L’entrée d’une école de l’Unrwa dans un camp palestinien au Liban. Photo João Sousa/L’Orient-Le Jour archives
La direction générale de l'Unrwa à Amman, l’Agence des Nations unies pour les réfugiés palestiniens, a confirmé jeudi dans un communiqué le licenciement en juin dernier de quatre enseignants palestiniens de l'organisation au Liban. La déclaration cite comme raison de licenciement les « violations des principes humanitaires de l’Agence, ainsi que d’autres cas de mauvaise conduite professionnelle ».
Le 23 juin, quatre professeurs palestiniens officiant au Liban avaient été démis de leur fonction par l’Unrwa. Ils avaient été suspendus depuis novembre 2023, selon un média palestinien. La décision ferait suite à des publications sur les réseaux sociaux par les quatre professeurs, au sujet de la guerre en cours à Gaza, dont certaines en faveur du 7-Octobre et du Hamas.
« Les quatre employés ont pris connaissance des rapports de l’enquête et sont informés de ses conclusions. Les mesures prises le 23 juin sont conformes au cadre juridique de l’Unrwa et à sa politique de tolérance zéro envers toute violation de ses règlements et lois, quelle qu’en soit l’auteur », indique le communique ajoutant que des mesures disciplinaires avaient été prise après une enquête interne menée par le Bureau des services de contrôle interne du siège de l’Unrwa à Amman. « Tous les droits des employés ont été respectés, y compris leur droit de répondre aux accusations portées contre eux. », peut-on lire.

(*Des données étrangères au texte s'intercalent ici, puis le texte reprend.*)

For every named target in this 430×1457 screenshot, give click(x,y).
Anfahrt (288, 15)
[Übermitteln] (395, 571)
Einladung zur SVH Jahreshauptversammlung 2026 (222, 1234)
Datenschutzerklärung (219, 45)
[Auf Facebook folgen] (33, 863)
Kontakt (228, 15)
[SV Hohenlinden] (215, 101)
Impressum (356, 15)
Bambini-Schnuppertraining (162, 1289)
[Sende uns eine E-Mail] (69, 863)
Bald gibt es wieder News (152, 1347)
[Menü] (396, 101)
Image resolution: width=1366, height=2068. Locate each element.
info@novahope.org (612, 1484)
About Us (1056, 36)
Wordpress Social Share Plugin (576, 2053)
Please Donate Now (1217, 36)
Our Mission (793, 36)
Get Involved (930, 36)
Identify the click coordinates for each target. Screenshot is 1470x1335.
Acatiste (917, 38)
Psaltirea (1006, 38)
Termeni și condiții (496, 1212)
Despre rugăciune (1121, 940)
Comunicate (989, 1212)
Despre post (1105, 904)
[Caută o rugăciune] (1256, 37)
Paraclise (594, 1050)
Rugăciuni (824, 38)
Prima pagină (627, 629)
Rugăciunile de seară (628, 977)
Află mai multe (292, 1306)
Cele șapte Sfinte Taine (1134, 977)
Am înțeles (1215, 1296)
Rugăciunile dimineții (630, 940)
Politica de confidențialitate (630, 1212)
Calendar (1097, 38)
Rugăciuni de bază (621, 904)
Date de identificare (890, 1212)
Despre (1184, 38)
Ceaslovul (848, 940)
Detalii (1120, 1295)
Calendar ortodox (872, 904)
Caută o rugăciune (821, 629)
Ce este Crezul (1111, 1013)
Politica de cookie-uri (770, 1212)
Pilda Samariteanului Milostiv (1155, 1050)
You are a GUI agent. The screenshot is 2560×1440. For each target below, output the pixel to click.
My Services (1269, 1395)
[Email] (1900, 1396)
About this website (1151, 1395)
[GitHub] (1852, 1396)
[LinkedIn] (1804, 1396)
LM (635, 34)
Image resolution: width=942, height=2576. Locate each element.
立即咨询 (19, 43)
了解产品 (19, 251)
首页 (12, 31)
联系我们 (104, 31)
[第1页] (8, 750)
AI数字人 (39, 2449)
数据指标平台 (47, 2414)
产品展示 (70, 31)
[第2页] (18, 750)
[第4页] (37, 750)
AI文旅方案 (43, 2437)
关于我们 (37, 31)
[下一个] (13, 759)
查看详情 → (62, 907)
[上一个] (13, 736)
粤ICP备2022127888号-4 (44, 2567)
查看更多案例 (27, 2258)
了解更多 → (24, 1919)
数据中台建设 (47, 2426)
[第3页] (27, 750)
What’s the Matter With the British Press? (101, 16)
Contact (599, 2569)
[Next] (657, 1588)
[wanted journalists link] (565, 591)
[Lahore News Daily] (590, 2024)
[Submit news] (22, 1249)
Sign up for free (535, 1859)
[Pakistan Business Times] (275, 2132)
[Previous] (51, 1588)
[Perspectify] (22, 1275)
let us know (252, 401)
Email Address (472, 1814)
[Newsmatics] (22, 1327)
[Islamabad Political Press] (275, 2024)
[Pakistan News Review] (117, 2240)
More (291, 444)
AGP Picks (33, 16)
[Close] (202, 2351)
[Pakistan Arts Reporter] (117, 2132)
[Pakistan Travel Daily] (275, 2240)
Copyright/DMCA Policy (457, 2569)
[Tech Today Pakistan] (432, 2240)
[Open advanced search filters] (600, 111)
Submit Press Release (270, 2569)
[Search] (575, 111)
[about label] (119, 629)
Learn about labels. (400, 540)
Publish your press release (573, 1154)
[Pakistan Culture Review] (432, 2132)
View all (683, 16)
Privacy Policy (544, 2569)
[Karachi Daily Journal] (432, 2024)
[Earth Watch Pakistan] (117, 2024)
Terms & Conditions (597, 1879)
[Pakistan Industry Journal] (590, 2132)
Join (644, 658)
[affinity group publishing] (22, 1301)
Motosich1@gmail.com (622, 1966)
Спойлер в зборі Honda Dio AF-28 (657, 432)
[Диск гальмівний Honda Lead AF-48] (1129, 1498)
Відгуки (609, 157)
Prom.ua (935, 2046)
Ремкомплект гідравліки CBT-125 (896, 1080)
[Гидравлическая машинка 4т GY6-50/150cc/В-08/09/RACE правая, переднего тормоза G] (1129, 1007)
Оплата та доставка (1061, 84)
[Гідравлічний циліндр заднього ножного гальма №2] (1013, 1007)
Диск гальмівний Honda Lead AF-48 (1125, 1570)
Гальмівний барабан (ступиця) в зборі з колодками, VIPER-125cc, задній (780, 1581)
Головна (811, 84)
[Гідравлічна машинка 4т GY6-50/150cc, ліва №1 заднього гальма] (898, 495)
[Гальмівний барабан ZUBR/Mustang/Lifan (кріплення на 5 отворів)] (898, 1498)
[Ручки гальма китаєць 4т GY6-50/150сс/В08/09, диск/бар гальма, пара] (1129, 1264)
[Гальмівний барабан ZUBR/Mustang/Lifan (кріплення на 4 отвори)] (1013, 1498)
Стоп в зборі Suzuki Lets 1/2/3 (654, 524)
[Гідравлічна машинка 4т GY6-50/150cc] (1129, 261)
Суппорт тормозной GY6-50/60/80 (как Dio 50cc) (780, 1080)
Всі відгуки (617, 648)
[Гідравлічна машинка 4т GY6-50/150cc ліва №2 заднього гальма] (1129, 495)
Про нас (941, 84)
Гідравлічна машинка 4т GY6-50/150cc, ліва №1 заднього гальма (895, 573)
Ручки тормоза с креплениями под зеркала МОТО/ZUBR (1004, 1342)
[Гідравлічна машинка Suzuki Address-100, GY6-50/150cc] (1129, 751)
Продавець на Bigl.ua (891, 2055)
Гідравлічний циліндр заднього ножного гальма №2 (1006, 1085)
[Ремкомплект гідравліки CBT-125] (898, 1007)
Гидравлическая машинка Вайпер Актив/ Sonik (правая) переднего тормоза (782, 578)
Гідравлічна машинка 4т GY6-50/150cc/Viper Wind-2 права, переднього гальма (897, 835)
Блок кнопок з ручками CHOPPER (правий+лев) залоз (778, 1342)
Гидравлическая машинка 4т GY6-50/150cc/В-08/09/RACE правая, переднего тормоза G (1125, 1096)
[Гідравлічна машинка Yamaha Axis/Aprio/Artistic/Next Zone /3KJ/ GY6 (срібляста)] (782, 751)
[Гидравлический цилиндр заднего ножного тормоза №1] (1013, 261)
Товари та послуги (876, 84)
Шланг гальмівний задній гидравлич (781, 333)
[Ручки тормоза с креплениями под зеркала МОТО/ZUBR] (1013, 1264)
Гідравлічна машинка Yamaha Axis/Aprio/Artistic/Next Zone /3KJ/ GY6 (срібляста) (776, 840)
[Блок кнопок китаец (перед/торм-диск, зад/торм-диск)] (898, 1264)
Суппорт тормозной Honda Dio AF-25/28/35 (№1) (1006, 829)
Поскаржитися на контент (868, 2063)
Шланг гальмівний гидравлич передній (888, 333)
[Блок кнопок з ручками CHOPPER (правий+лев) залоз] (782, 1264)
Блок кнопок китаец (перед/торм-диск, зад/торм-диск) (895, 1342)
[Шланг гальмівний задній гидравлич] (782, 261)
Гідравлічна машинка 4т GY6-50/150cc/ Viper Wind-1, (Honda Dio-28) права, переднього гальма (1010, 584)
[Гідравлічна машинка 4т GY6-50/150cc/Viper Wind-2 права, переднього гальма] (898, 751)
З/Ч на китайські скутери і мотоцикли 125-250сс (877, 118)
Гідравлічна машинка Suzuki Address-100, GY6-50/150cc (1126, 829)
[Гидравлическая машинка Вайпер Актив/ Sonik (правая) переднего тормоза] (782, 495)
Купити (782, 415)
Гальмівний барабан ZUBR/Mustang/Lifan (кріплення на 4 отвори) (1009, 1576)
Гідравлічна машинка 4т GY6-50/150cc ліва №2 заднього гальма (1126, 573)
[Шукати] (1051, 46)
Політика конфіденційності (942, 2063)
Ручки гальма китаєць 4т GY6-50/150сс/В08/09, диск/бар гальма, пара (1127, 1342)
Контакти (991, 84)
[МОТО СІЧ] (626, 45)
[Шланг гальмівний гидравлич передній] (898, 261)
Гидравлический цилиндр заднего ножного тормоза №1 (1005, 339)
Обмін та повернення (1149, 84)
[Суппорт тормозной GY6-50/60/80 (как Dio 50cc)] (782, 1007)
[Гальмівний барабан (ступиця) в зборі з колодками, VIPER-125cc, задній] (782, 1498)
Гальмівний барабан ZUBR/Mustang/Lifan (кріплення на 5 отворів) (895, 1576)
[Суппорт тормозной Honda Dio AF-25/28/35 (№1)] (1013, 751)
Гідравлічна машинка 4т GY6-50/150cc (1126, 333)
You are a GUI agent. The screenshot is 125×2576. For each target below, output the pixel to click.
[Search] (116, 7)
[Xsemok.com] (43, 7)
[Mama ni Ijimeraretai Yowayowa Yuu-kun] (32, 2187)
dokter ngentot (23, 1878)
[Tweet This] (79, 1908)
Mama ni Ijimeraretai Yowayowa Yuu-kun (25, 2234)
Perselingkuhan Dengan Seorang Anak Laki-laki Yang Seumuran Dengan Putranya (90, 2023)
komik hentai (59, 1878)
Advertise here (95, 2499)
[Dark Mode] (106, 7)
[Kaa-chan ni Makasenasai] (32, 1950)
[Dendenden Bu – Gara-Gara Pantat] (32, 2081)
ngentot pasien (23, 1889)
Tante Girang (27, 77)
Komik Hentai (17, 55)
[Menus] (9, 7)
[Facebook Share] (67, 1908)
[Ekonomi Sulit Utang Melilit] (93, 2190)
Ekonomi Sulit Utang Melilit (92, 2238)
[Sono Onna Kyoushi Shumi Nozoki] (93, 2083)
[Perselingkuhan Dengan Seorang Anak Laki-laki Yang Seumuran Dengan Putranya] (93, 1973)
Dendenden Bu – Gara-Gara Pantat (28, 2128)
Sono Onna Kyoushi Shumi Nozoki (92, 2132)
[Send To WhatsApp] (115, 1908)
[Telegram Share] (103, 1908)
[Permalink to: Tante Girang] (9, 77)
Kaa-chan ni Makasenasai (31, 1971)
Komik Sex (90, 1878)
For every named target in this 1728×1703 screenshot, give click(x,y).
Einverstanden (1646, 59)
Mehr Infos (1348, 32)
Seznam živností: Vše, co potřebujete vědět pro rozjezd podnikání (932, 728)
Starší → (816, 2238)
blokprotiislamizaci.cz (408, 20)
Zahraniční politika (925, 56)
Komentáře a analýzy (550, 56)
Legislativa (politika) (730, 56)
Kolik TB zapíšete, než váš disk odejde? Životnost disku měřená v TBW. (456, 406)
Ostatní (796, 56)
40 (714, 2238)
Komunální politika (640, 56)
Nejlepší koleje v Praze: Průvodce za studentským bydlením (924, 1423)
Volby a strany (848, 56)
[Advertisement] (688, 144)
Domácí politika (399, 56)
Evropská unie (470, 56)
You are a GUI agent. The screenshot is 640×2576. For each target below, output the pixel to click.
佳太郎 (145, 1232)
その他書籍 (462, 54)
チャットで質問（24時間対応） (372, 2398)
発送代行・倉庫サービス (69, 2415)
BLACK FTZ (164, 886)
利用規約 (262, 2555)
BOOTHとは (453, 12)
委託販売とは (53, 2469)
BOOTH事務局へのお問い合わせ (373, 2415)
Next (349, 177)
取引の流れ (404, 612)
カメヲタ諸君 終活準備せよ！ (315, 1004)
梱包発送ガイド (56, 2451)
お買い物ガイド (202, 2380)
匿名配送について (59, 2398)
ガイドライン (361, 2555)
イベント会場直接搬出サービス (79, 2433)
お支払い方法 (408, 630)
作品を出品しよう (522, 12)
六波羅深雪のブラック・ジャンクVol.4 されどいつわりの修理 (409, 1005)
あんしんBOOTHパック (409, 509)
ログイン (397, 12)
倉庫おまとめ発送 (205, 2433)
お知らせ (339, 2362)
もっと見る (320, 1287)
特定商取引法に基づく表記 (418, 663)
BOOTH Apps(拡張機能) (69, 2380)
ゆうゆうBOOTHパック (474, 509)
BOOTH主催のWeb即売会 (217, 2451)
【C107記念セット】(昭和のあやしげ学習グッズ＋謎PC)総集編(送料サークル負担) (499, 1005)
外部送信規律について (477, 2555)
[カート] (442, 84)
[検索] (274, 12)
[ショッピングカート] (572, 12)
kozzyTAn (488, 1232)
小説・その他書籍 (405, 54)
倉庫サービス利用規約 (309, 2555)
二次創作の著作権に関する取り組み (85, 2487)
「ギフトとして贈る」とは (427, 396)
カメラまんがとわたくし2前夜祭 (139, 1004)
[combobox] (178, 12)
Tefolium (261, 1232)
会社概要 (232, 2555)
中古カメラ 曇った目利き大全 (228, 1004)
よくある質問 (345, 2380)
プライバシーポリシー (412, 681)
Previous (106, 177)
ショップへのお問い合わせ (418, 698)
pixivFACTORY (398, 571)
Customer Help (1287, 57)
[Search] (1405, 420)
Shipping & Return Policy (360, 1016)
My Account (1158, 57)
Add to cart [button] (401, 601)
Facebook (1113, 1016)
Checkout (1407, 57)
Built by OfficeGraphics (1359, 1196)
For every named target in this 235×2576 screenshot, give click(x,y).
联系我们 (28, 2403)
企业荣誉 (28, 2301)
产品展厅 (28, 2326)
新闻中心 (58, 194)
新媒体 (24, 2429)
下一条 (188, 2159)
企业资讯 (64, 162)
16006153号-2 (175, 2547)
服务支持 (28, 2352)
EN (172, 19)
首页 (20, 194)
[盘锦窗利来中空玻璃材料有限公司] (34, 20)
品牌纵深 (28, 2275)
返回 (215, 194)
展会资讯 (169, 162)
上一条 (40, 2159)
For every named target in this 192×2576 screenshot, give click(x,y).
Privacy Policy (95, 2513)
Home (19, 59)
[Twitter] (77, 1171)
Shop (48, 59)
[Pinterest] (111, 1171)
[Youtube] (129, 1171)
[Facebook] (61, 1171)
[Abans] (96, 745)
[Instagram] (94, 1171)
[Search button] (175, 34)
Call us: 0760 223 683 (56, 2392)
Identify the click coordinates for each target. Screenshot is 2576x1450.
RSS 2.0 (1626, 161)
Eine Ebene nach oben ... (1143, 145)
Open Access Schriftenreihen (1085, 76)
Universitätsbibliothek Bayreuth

« Fournir une aide humanitaire aux civils de Gaza, défendre leur situation humanitaire tragique, et exprimer des sentiments d’appartenance nationale – y compris sur les réseaux sociaux – ne constitue pas une violation du cadre réglementaire de l’Unrwa. Toutefois, les employés des Nations Unies, y compris ceux de l’Unrwa, doivent le faire d’une manière conforme à leurs devoirs en tant que fonctionnaires onusiens, et en accord avec les politiques officielles de l’Organisation. », continue le communiqué.
L’Unrwa, dans le viseur de Washington et Tel-Aviv, s’est retrouvée au cœur d’une polémique depuis qu’Israël a accusé, au cours de la guerre à Gaza, des employés de l’agence d’être impliqués dans l’attaque meurtrière du 7 octobre 2023 perpétrée par le Hamas en Israël. En septembre 2024, Fateh Charif Amine, enseignant, directeur d’école et président de l'Union des enseignants de l'Unrwa au Liban, qui était suspendu depuis six mois par l’agence, avait été tué dans une frappe israélienne. Il s'est avéré être le chef du Hamas au Liban.